Wednesday, March 22, 2006

Volokh Takes The Neocon to Task on Harvard Culpability in Walt-Gate

UCLA Law Professor Eugene Volokh takes the Neocon to task for the recent post “Harvard Running From its Own Dean’s Report”. Volokh, whom I have known for years and have the highest respect for, does not disagree with the Neocon’s analysis of Mr. Stephen Walt’s paper, however, he strongly disagrees with my assessment of Harvard’s culpability in the matter as an institution. The Neocon must bow to Professor Volokh’s Superior knowledge in this area, although I do put up a good fight. Below is the exchange:

Joe, I share your skepticism about the report, but I think much of this analysis is quite mistaken. Faculty work is generally published on university web sites; that's part of the perks that universities give faculty. The presence of the logo doesn't affect things much, either; for instance, most of my paper correspondence is on UCLA letterhead, but that conveys my affiliation with UCLA, not UCLA's endorsement of my message. Harvard is simply trying to convey to the public what people familiar with academic practices already know -- faculty members generally speak for themselves, not for the university (and in fact different faculty members at the same university will often express diametrically opposed viewpoints, and even expressly debate each other).

So I'm pleased that you're criticizing the report, but I don't think it's accurate to say that "Harvard University released [the] report," or that "Harvard [now] basically announces that the Dean ... is an idiot." It is true that Harvard is making clear that it doesn't want to be seen as *endorsing* his writings, but that's true of most professors' writings. I'm sure UCLA wouldn't want to be seen as endorsing my writings, even though they're hosted at

Keep the e-mail coming, though -- I've often found your items quite helpful, and blogged about them. Thanks,

Of course, you are technically correct. However it is fair to point out a few things. 1) There was a certain level of fanfare associated with the release of this report which is one of the reasons it became so public, so quickly. This was not some obscure, low-profile, non-controversial, non-political academic paper where it matters not. 2) It was (purposefully in my view) released with the Harvard logo giving it the full weight of academic credibility and authority associated with Harvard, but that logo has now been suddenly removed in the past 24 hours, if it's no big deal, why remove the logo at all? 3) 24 hours ago there was no disclaimer disassociating the institutions from the paper, now there is this front page disclaimer that was not there before. If it's not a big deal, why the sudden need for a disclaimer?

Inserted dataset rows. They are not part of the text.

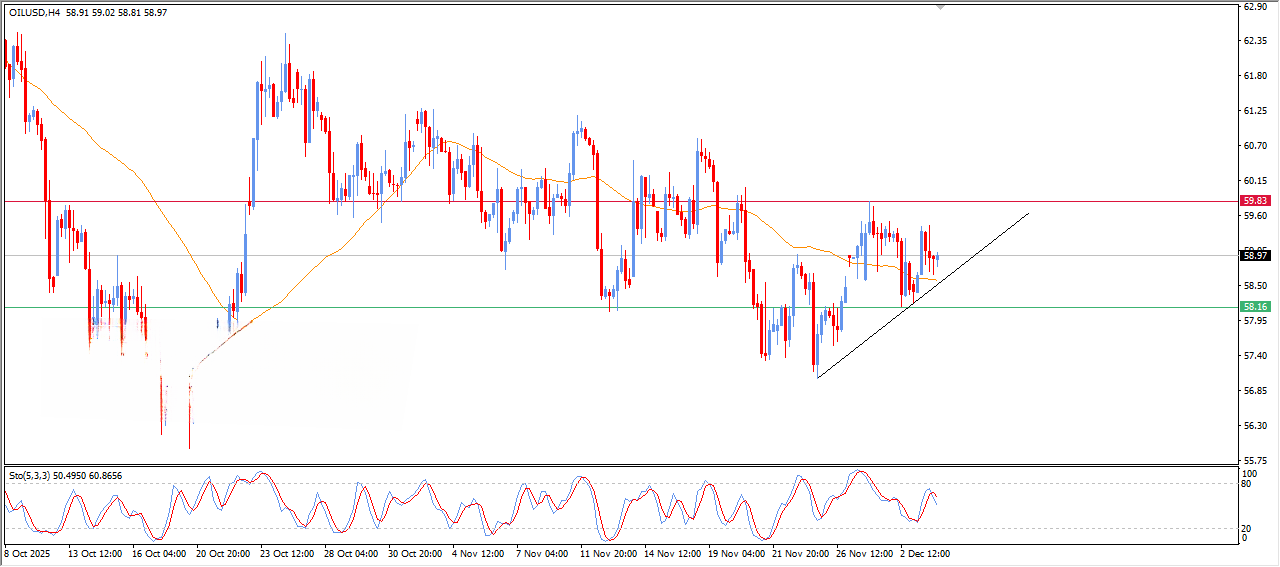Image resolution: width=1280 pixels, height=567 pixels.
Task: Click the 23 Oct 12:00 time label
Action: coord(285,553)
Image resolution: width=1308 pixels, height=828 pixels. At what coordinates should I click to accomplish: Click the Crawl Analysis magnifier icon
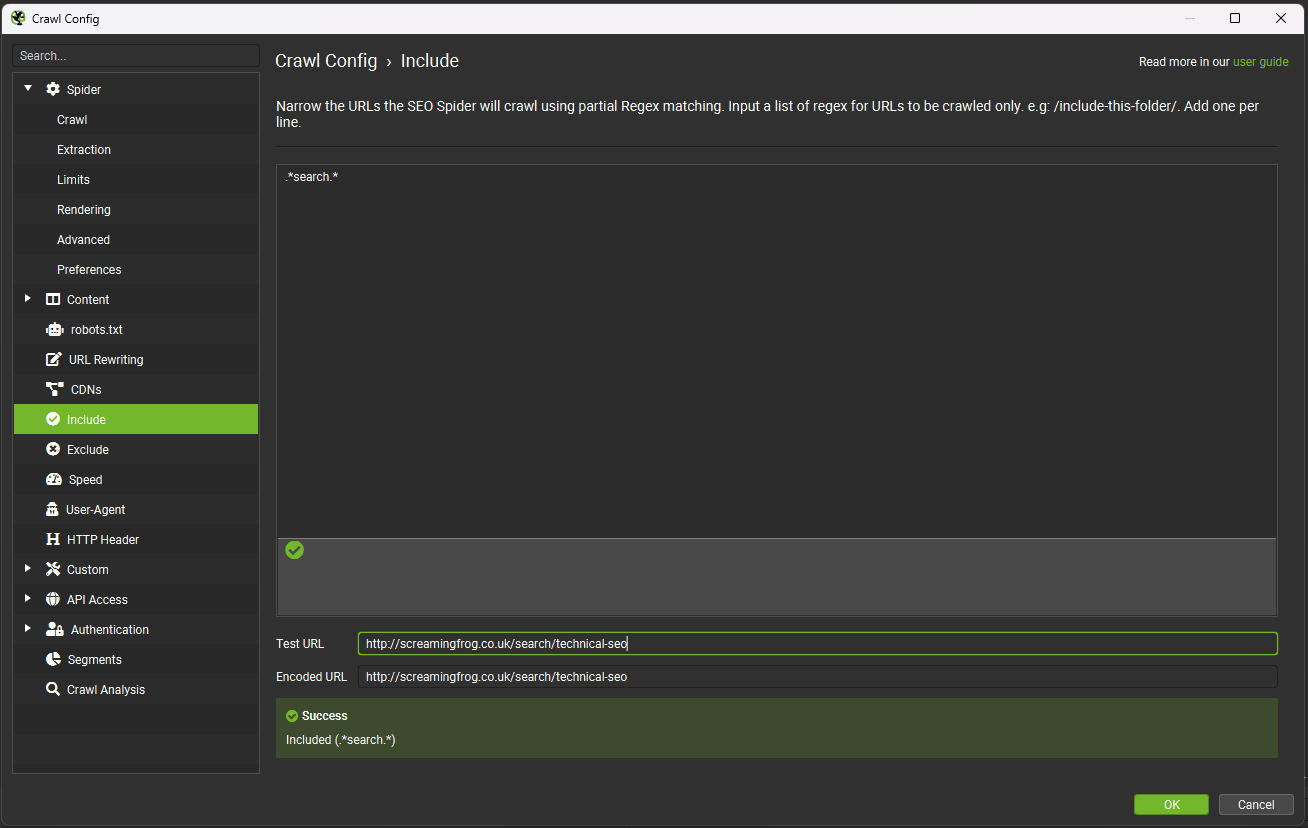(x=54, y=690)
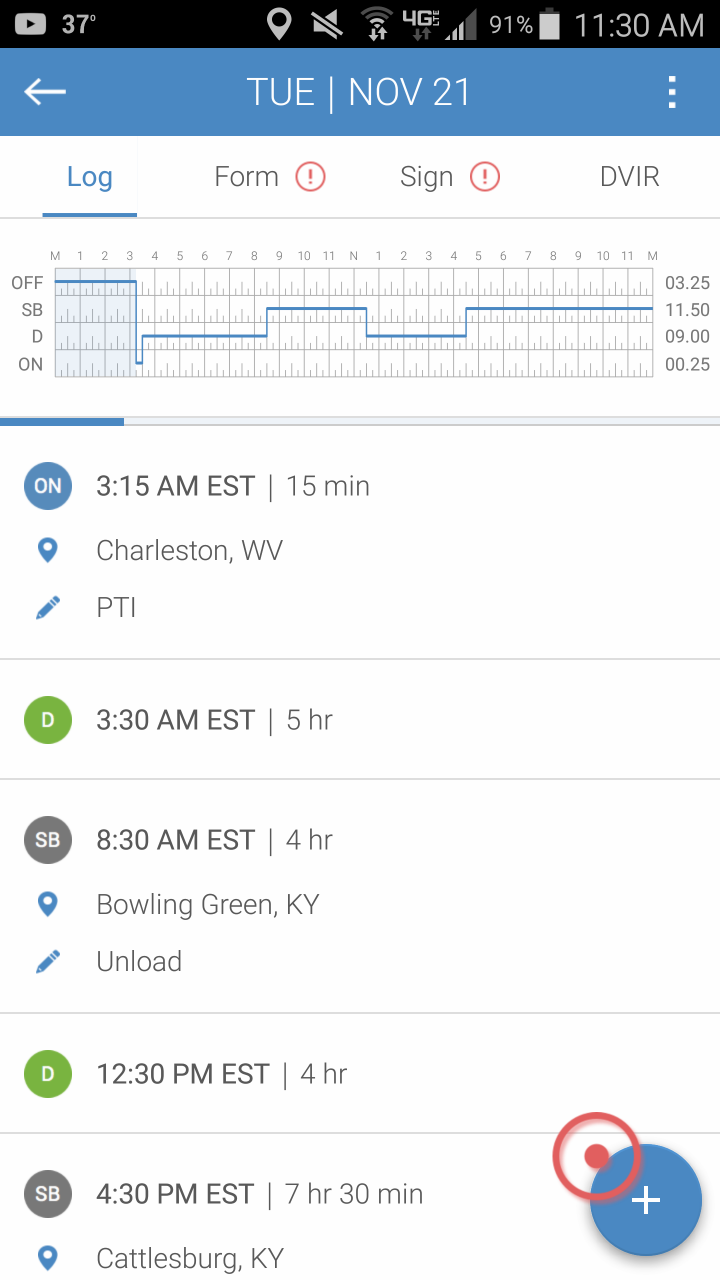720x1280 pixels.
Task: Select the Log tab
Action: point(90,177)
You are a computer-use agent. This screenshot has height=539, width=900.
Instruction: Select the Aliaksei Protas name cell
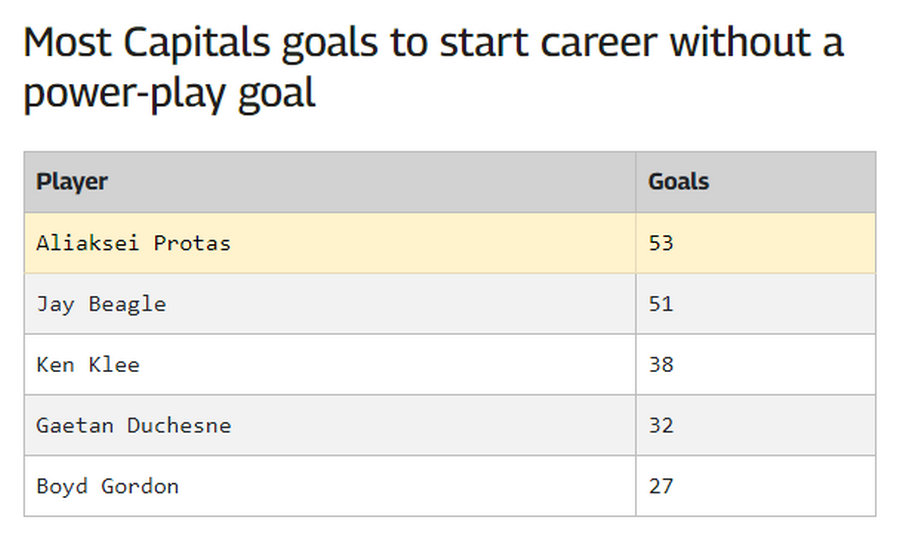pyautogui.click(x=133, y=243)
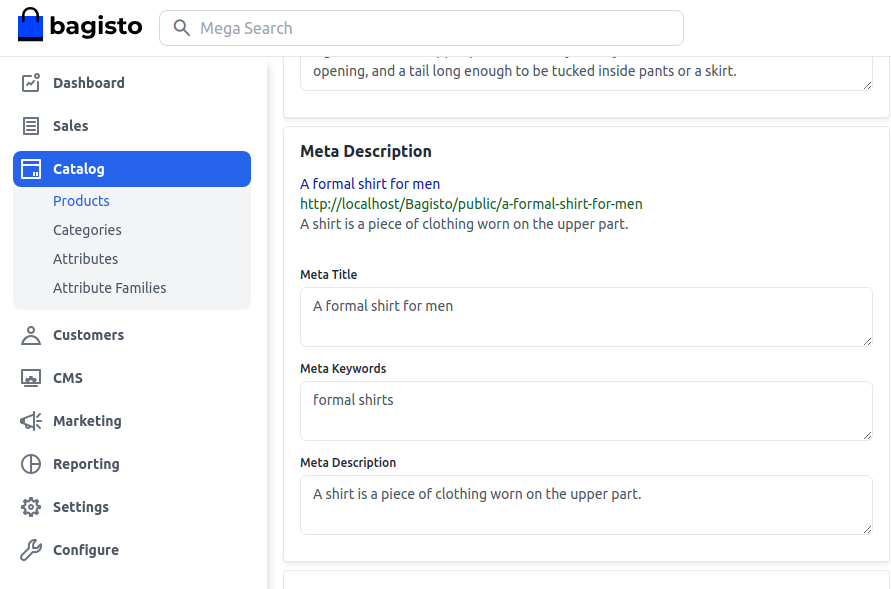This screenshot has height=589, width=891.
Task: Open Settings via the gear icon
Action: 30,507
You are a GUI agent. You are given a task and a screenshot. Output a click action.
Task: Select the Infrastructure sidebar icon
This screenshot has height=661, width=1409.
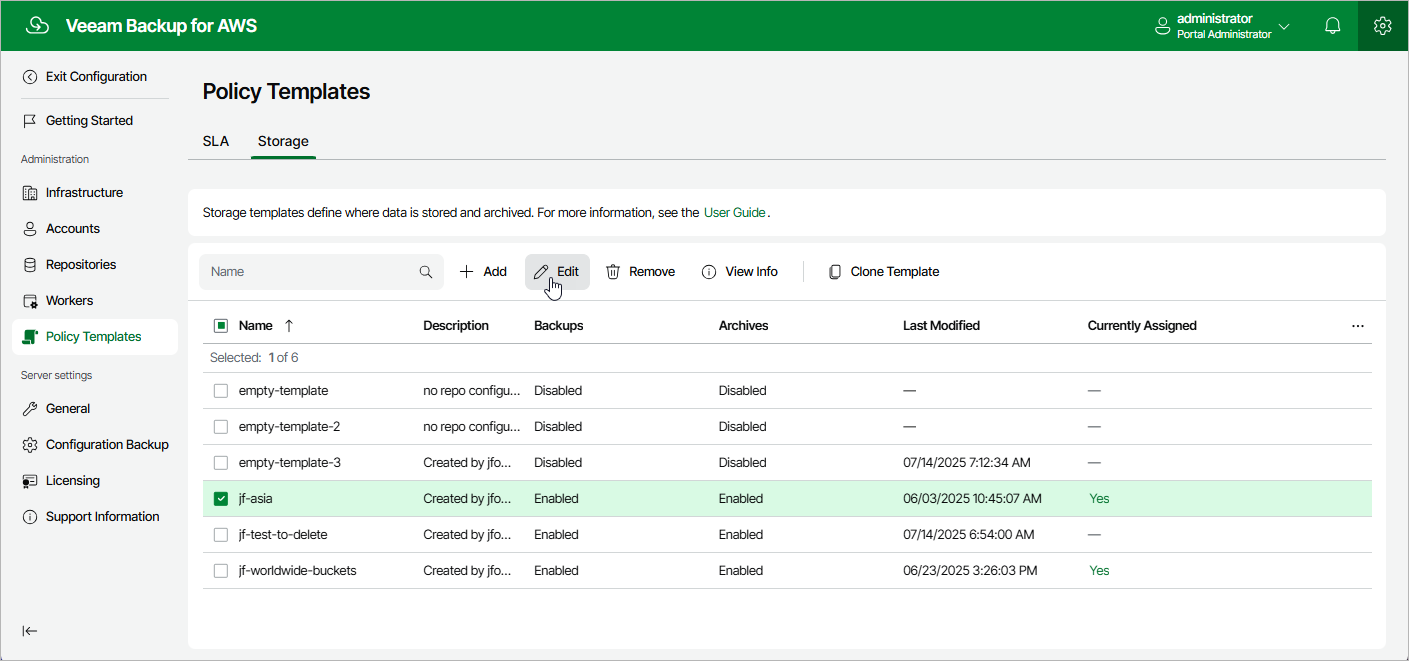click(29, 192)
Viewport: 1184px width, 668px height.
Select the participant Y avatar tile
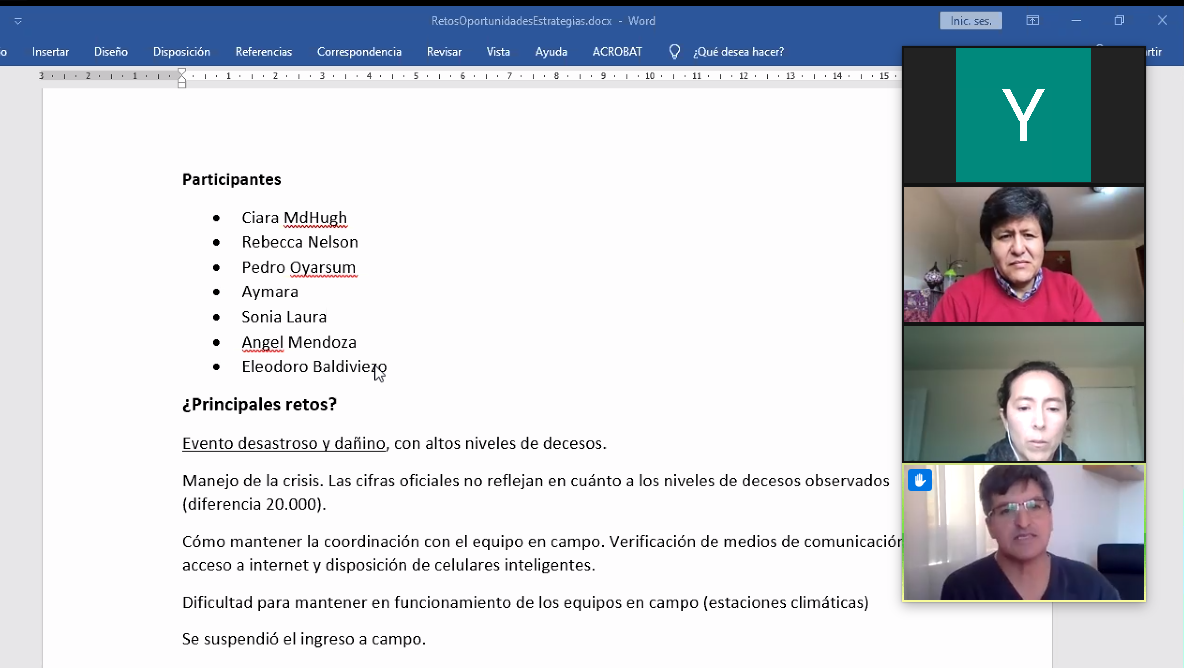point(1023,115)
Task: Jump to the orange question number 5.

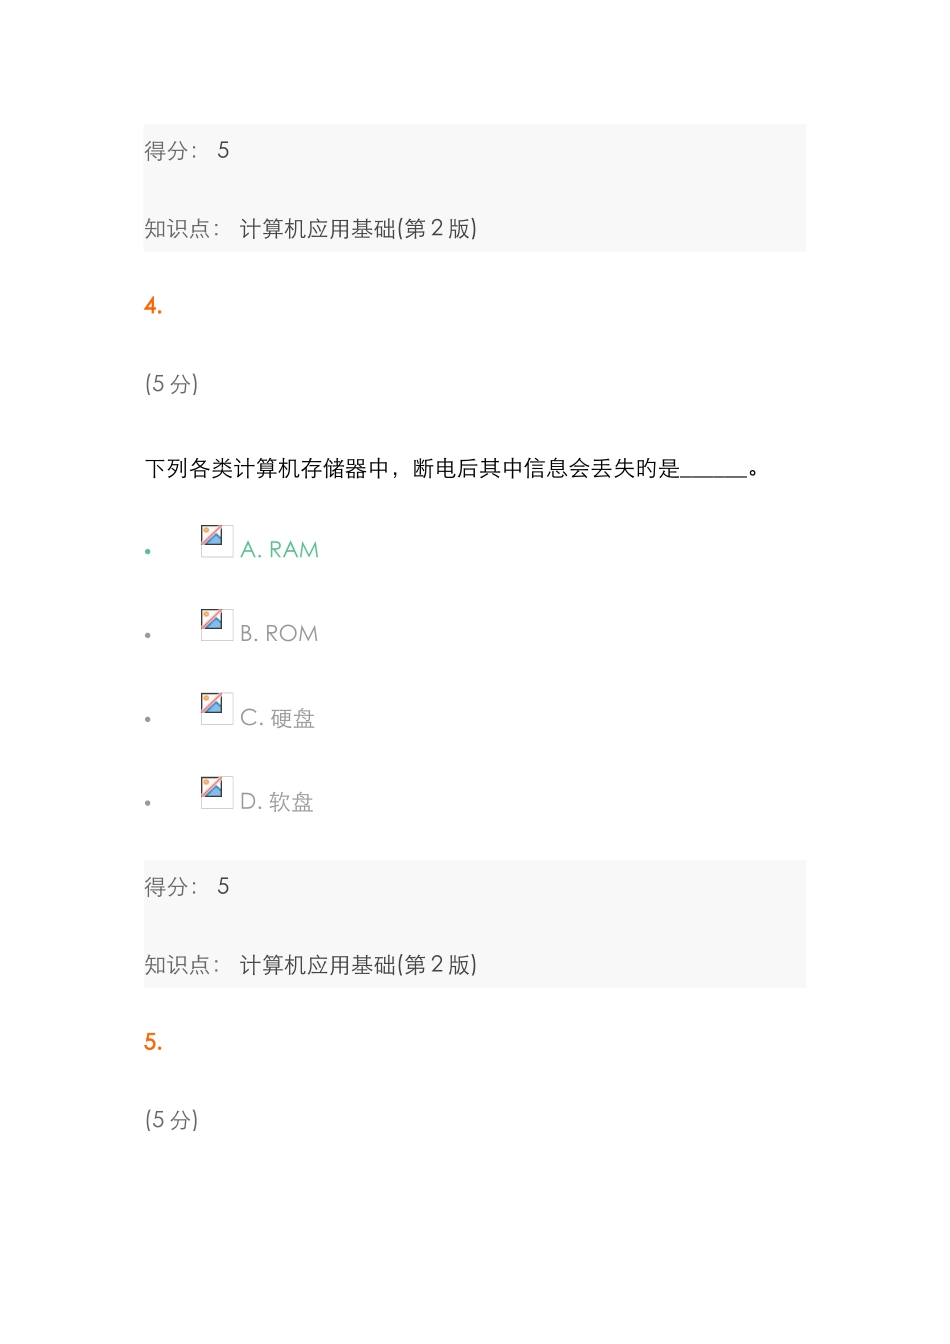Action: tap(153, 1043)
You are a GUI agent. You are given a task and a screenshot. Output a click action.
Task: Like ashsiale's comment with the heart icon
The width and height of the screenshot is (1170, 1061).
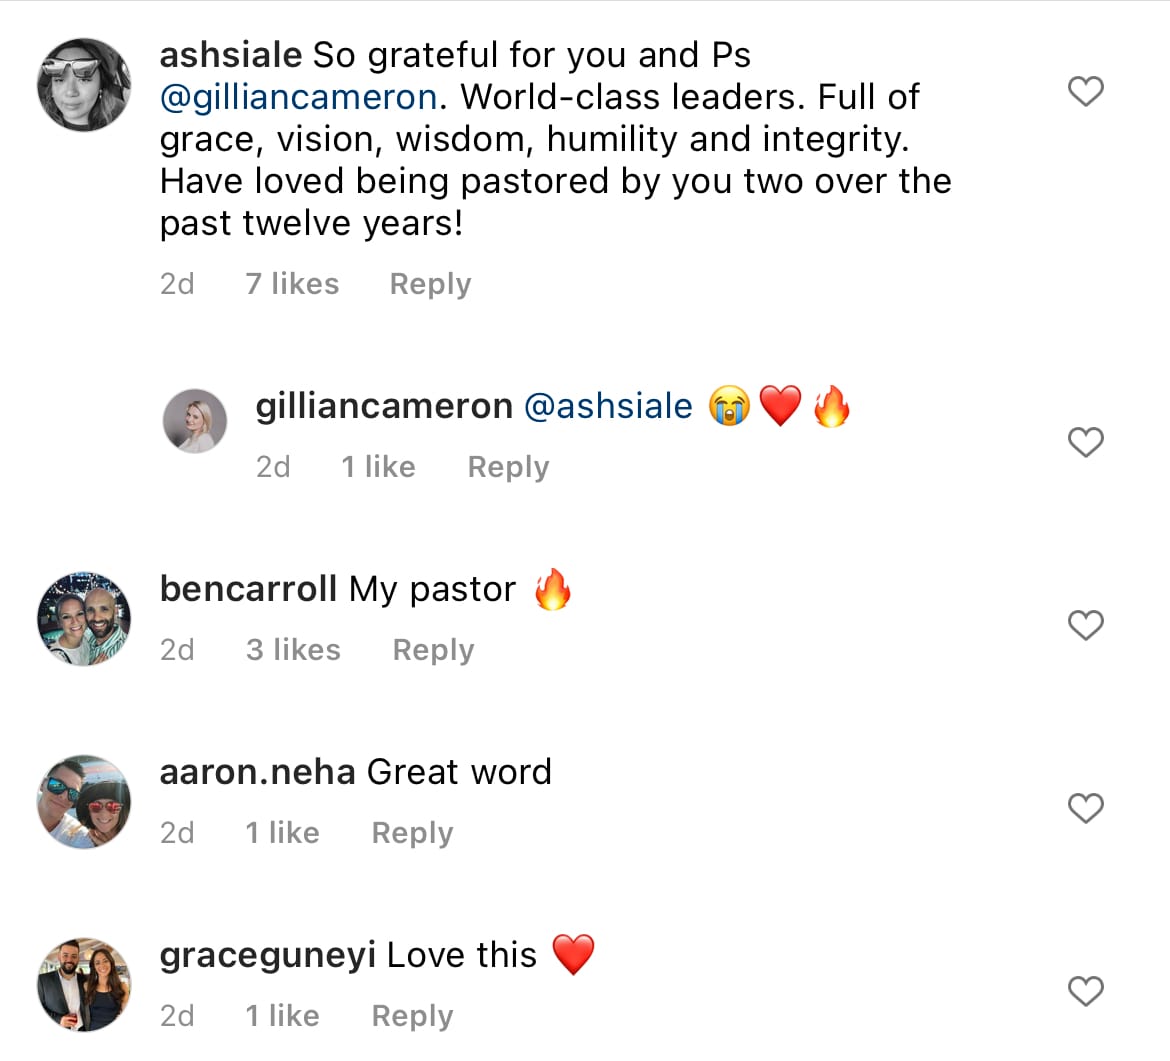(1084, 91)
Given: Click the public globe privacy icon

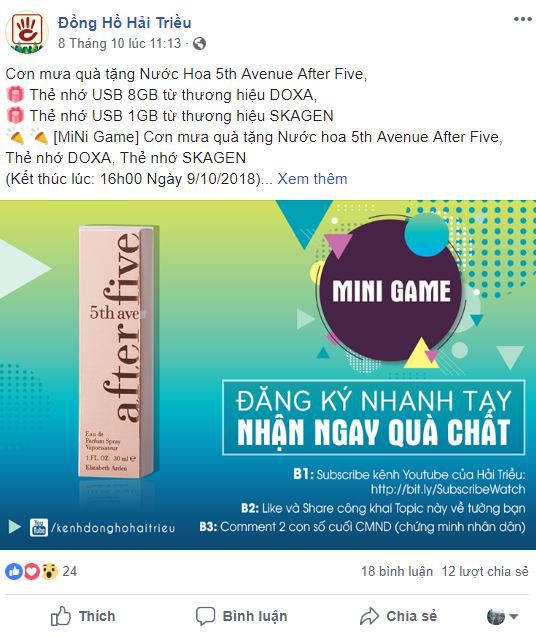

My view: These folks knew what they were doing, they knew this would be a high-profile, controversial, and non-routine paper. They used the symbols and credibility of the institution not innocently as a routine matter, but as a way of pumping up the credibility of the report in the eyes of others, and as a shield for themselves. Harvard's credibility has suffered as a result, they know it, and that explains the sudden attempts to disassociate. Where am I going wrong here?
Well, if I'm technically correct, then it seems to me that you folks need to clarify matters to make them more precise. Two thoughts in the meantime:

(1) All professors try to get as much fanfare for their reports as possible. That doesn't mean that the institution endorses the report.

(2) As I said before, logos on professors' papers are means of providing identification, not endorsement by the university. They do add credibility, because they identify someone as having the credentials needed to be hired by Harvard, UCLA, etc. But that's the source of the credibility, and not any endorsement by the administrations.

(3) As to your "why the sudden need for a disclaimer?," or for the logo removal, I take it the answer is "Because the university recognized that some members of the public might not understand what academics take for granted" -- which is that academics speak for themselves, not for the university. Usually, that goes without saying. But when something becomes controversial enough, and critics (erroneously) assert -- or seem likely to assert -- that the university endorsed the material, the university might want to make as sure as possible that people understand what, as I said, is the standard academic norm.